Closed jvivian-atreca closed 4 years ago
Thanks for sharing the results.
Does the file output/PC-1-6/PC-1-6_annot.fa contain any assemblies annotations?
Hi @mourisl , thank you for your reply.
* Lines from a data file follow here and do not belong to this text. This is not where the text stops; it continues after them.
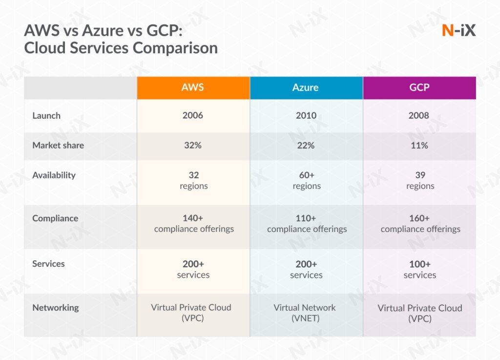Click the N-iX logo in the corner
pos(458,30)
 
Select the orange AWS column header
pos(193,87)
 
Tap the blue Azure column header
pos(306,87)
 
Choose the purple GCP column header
pos(419,87)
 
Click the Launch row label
pos(46,116)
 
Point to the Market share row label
pos(58,145)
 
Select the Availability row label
pos(54,175)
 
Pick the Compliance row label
pos(55,218)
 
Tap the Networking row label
pos(56,308)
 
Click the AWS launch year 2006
pos(193,116)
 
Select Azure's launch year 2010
pos(306,116)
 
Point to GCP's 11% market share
pos(419,145)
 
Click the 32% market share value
pos(193,145)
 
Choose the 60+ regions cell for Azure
pos(307,180)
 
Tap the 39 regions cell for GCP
pos(420,180)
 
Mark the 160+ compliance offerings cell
pos(420,224)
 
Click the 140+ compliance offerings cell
pos(194,224)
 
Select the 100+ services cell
pos(420,270)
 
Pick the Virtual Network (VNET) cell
pos(305,313)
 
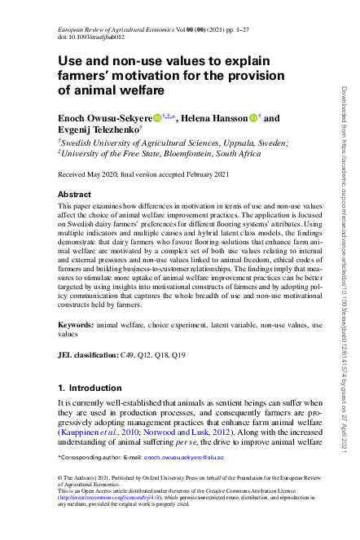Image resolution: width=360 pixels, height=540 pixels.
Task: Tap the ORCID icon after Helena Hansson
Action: (x=252, y=119)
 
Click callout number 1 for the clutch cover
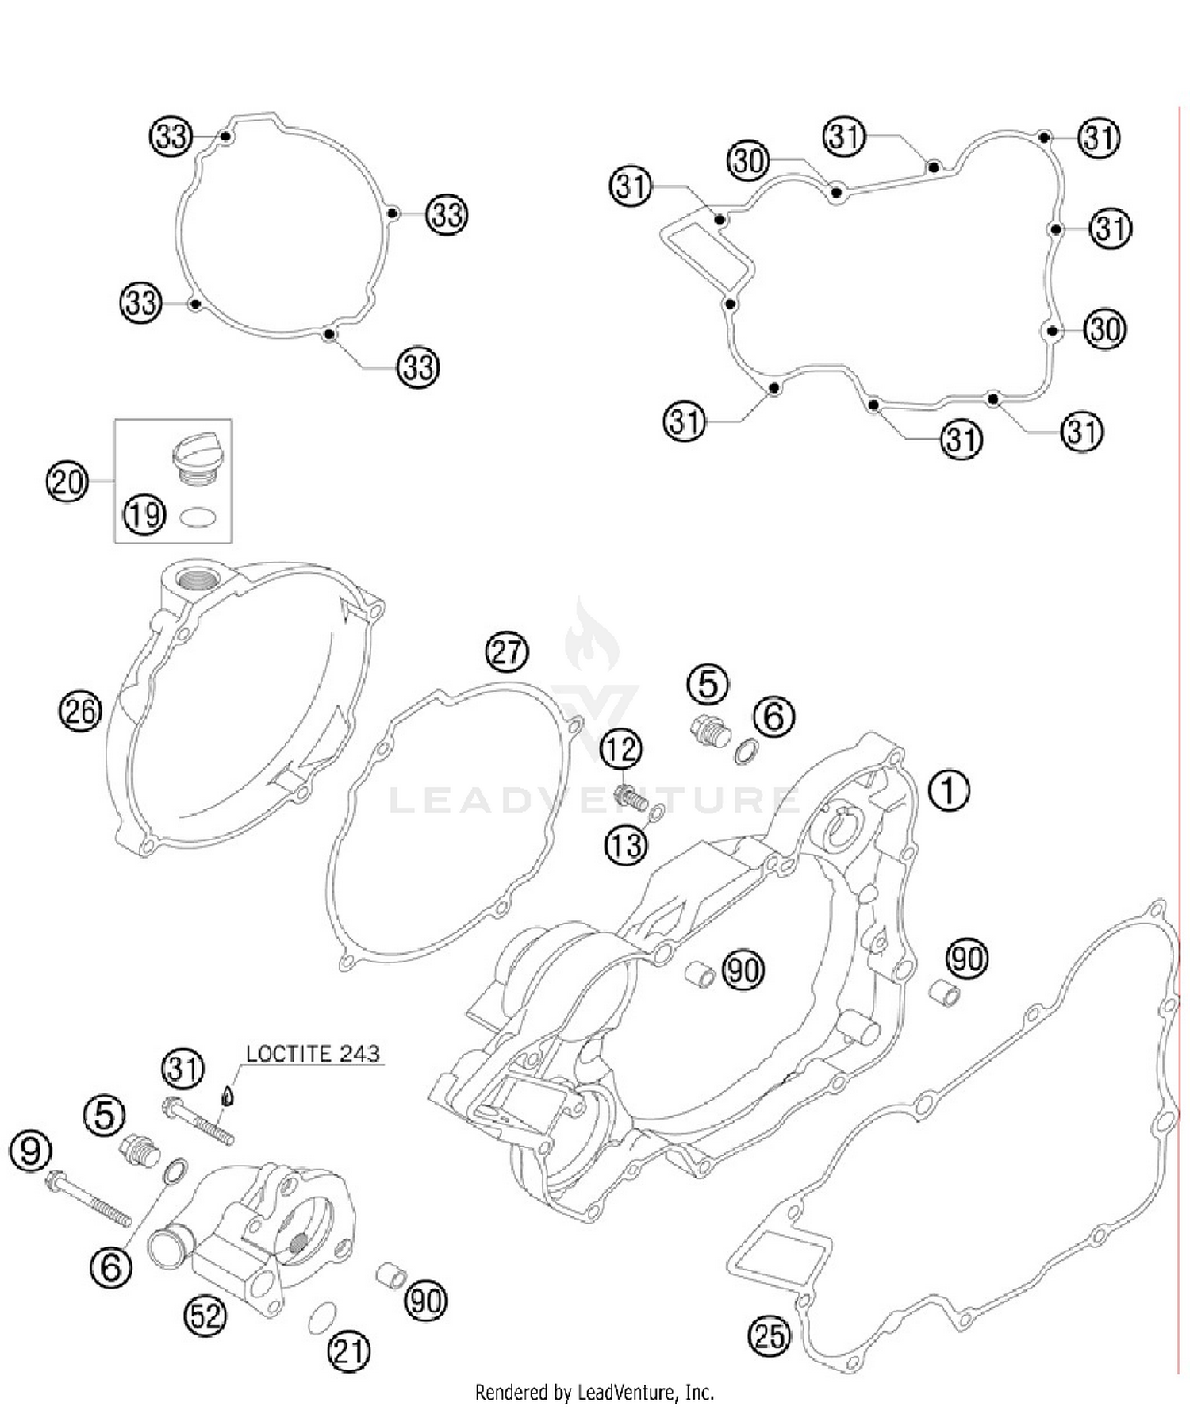(x=948, y=791)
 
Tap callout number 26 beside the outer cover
(x=80, y=710)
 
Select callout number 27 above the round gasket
(x=506, y=651)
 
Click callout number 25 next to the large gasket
(x=769, y=1335)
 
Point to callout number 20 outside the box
(x=67, y=482)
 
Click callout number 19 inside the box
(x=144, y=515)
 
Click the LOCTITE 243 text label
(x=313, y=1054)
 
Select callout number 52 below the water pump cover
(x=205, y=1316)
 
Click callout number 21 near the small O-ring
(x=349, y=1350)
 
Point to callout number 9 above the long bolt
(x=30, y=1151)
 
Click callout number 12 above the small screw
(x=620, y=748)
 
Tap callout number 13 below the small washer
(x=626, y=846)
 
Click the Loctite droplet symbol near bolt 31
(x=228, y=1096)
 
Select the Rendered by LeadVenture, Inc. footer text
(x=594, y=1393)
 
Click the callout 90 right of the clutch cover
(x=966, y=959)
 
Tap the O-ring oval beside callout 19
(x=198, y=517)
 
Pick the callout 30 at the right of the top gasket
(x=1105, y=328)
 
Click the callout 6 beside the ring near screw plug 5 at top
(x=774, y=716)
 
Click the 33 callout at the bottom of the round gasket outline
(x=418, y=367)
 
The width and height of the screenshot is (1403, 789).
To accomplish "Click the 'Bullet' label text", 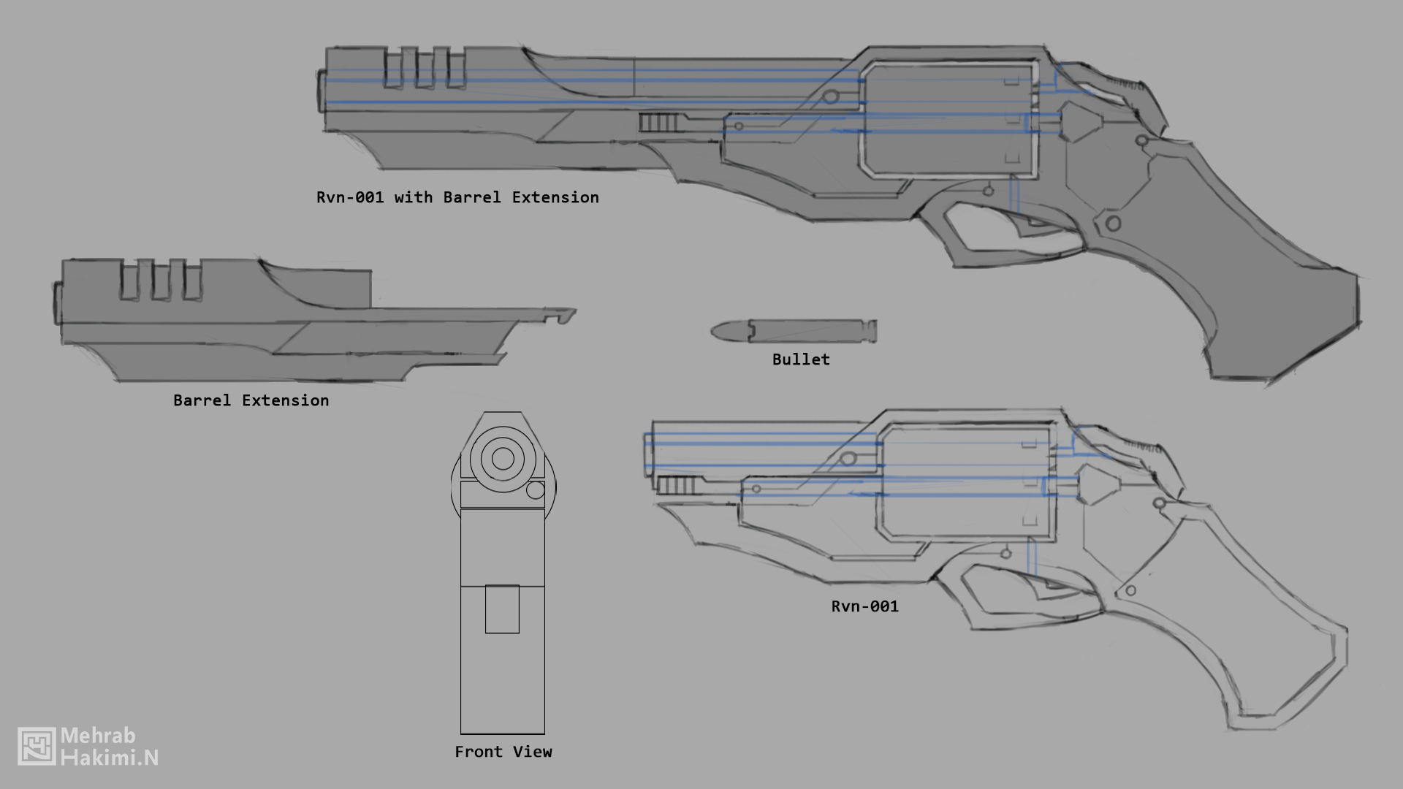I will pos(801,359).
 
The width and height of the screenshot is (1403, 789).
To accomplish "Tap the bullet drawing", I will pos(794,331).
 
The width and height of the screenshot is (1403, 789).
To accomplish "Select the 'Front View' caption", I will pos(503,752).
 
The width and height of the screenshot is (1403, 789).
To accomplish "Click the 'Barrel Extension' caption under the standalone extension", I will pos(251,400).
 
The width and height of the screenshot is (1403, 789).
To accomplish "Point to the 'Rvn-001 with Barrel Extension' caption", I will pos(457,197).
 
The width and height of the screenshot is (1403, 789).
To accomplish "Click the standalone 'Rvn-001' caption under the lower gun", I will pos(864,606).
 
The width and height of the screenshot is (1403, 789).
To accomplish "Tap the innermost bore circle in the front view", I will pos(503,459).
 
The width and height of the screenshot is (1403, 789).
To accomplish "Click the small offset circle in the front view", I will pos(536,490).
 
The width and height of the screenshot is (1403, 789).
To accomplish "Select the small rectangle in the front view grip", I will pos(502,609).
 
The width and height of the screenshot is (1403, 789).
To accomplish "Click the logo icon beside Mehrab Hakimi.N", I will pos(37,746).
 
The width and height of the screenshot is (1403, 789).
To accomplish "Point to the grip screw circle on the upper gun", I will pos(1112,224).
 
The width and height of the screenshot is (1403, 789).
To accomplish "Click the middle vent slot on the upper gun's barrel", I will pos(425,68).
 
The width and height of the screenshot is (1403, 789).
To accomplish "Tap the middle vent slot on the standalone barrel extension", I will pos(160,280).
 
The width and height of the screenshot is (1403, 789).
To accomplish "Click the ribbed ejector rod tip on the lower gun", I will pos(676,486).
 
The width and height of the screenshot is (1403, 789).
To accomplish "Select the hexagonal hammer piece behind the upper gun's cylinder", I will pos(1079,121).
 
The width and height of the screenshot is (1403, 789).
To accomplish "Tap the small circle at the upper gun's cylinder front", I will pos(830,96).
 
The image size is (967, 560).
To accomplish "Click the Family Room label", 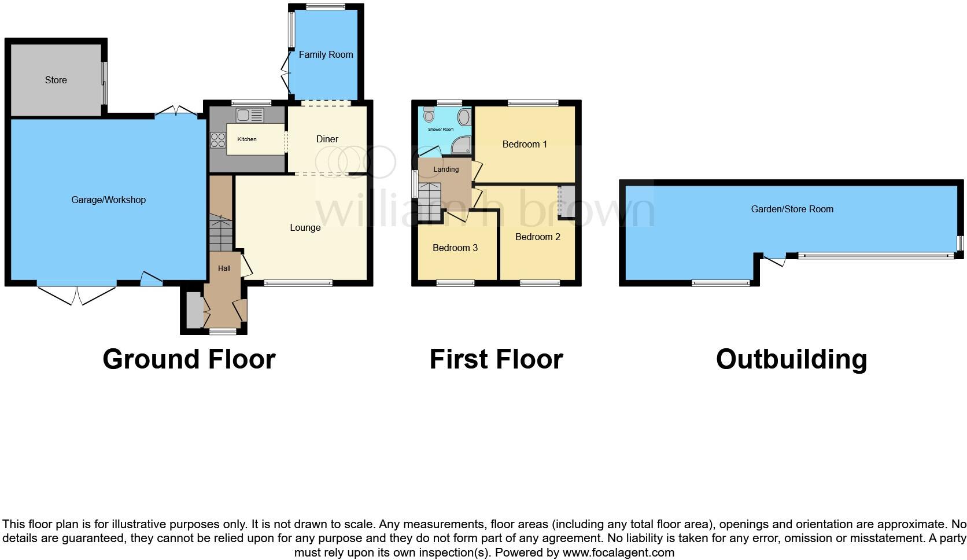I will (326, 55).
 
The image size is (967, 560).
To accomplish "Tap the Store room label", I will (56, 80).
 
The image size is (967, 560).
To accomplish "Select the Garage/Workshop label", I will (108, 200).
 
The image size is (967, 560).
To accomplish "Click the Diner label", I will (327, 139).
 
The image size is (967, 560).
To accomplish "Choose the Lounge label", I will (305, 228).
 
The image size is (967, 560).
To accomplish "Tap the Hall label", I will (224, 268).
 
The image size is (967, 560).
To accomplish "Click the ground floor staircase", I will (220, 233).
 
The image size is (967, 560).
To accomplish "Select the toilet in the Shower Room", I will (429, 115).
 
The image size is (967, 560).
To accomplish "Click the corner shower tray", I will (461, 146).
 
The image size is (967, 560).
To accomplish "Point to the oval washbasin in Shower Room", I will (464, 117).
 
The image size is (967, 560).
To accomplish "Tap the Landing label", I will (446, 170).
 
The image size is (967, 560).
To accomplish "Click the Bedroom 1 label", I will (525, 145).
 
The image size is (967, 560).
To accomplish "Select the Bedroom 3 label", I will (455, 248).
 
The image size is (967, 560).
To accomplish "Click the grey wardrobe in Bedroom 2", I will (566, 201).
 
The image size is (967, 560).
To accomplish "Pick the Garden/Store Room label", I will (792, 209).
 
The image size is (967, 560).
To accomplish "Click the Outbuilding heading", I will (791, 359).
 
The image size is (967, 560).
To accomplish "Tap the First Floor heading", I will (496, 359).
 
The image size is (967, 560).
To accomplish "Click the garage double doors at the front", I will (77, 294).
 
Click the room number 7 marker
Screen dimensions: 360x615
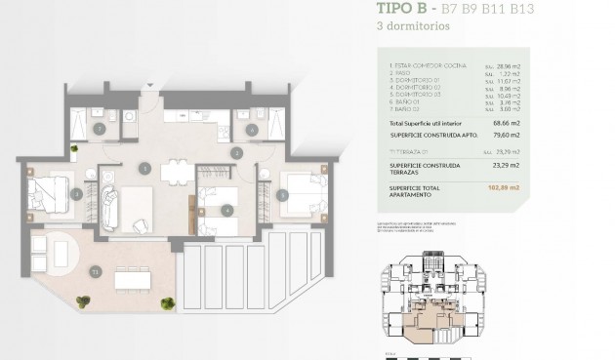(x=99, y=129)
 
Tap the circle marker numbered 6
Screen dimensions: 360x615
(x=252, y=129)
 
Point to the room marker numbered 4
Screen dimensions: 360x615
(x=226, y=209)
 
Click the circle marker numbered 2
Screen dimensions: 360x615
(x=236, y=151)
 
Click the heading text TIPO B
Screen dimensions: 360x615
(x=404, y=10)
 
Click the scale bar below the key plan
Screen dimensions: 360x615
(x=395, y=354)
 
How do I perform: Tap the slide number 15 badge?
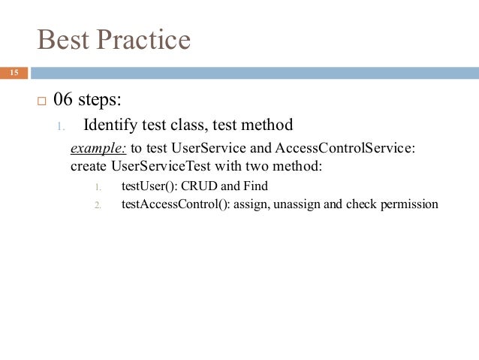[13, 73]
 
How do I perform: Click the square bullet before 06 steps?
[41, 100]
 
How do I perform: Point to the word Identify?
[111, 125]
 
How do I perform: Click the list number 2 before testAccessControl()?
[98, 204]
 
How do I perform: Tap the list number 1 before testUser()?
[98, 186]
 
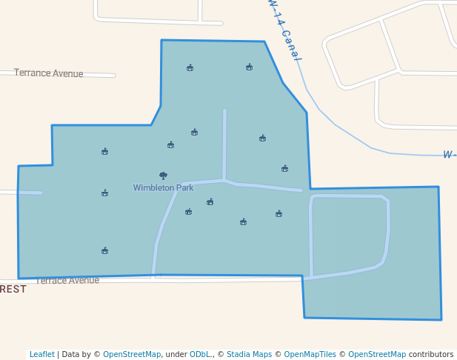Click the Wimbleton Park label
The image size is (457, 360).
(163, 187)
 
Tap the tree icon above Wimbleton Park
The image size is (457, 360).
(163, 176)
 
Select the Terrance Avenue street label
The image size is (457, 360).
(49, 73)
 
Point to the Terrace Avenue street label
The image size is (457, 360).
(67, 281)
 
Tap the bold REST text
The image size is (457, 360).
(13, 289)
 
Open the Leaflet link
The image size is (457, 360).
(41, 354)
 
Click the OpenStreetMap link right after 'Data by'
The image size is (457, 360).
(132, 354)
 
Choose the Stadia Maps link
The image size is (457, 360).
(249, 354)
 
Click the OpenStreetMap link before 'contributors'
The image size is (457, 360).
(377, 354)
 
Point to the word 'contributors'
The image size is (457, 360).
(431, 354)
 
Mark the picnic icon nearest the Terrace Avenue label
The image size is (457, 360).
(104, 251)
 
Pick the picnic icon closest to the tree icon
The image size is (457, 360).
(170, 145)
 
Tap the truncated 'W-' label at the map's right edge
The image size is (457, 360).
(449, 155)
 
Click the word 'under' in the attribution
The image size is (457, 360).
(176, 354)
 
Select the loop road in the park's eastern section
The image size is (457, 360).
(387, 230)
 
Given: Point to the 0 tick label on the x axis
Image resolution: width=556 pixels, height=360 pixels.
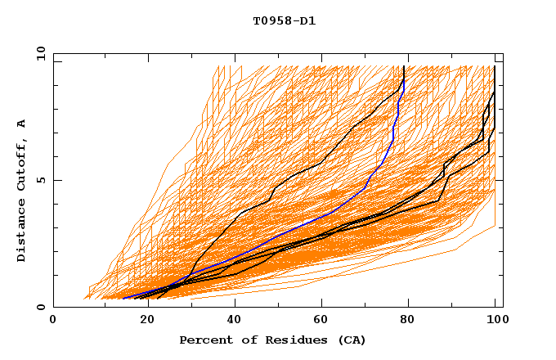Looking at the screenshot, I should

No, for all samples where it fails at the annotation step the _annot.fa
file is empty.
-rw-rw-r-- 1 ubuntu ubuntu 647831 Jul 13 21:37 DOR-0-3_annot.fa
-rw-rw-r-- 1 ubuntu ubuntu 447623 Jul 13 21:45 DOR-0-4_annot.fa
-rw-rw-r-- 1 ubuntu ubuntu 369792 Jul 13 21:52 DOR-0-7_annot.fa
-rw-rw-r-- 1 ubuntu ubuntu 0 Jul 13 21:59 NC-1-2_annot.fa
-rw-rw-r-- 1 ubuntu ubuntu 319042 Jul 13 22:05 NC-1-4_annot.fa
-rw-rw-r-- 1 ubuntu ubuntu 295966 Jul 13 22:13 NC-1-5_annot.fa
-rw-rw-r-- 1 ubuntu ubuntu 573115 Jul 13 22:20 NC-1-6_annot.fa
-rw-rw-r-- 1 ubuntu ubuntu 0 Jul 13 22:29 NC-2-1_annot.fa
-rw-rw-r-- 1 ubuntu ubuntu 537733 Jul 13 22:37 NC-2-7_annot.fa
-rw-rw-r-- 1 ubuntu ubuntu 819282 Jul 13 22:44 PC-1-1_annot.fa
-rw-rw-r-- 1 ubuntu ubuntu 0 Jul 13 22:53 PC-1-6_annot.fa
-rw-rw-r-- 1 ubuntu ubuntu 0 Jul 13 23:01 PC-2-3_annot.fa
-rw-rw-r-- 1 ubuntu ubuntu 887110 Jul 13 23:09 PC-2-5_annot.fa
-rw-rw-r-- 1 ubuntu ubuntu 0 Jul 13 23:16 XP-1-4_annot.fa
-rw-rw-r-- 1 ubuntu ubuntu 762502 Jul 13 23:23 XP-1-5_annot.fa
-rw-rw-r-- 1 ubuntu ubuntu 0 Jul 13 23:31 XP-1-7_annot.fa
-rw-rw-r-- 1 ubuntu ubuntu 842778 Jul 13 23:39 XP-1-8_annot.fa
-rw-rw-r-- 1 ubuntu ubuntu 0 Jul 13 23:48 XP-2-1_annot.fa
-rw-rw-r-- 1 ubuntu ubuntu 0 Jul 13 23:58 XP-2-3_annot.fa
-rw-rw-r-- 1 ubuntu ubuntu 0 Jul 14 01:43 XP-2-5_annot.fa
Can you share one of the _final.out files that failed to generate the _annot.fa file? Thank you.
Hi @mourisl ,
Thank you — I'm checking with my supervisor about sharing the sequences, so will let you know shortly.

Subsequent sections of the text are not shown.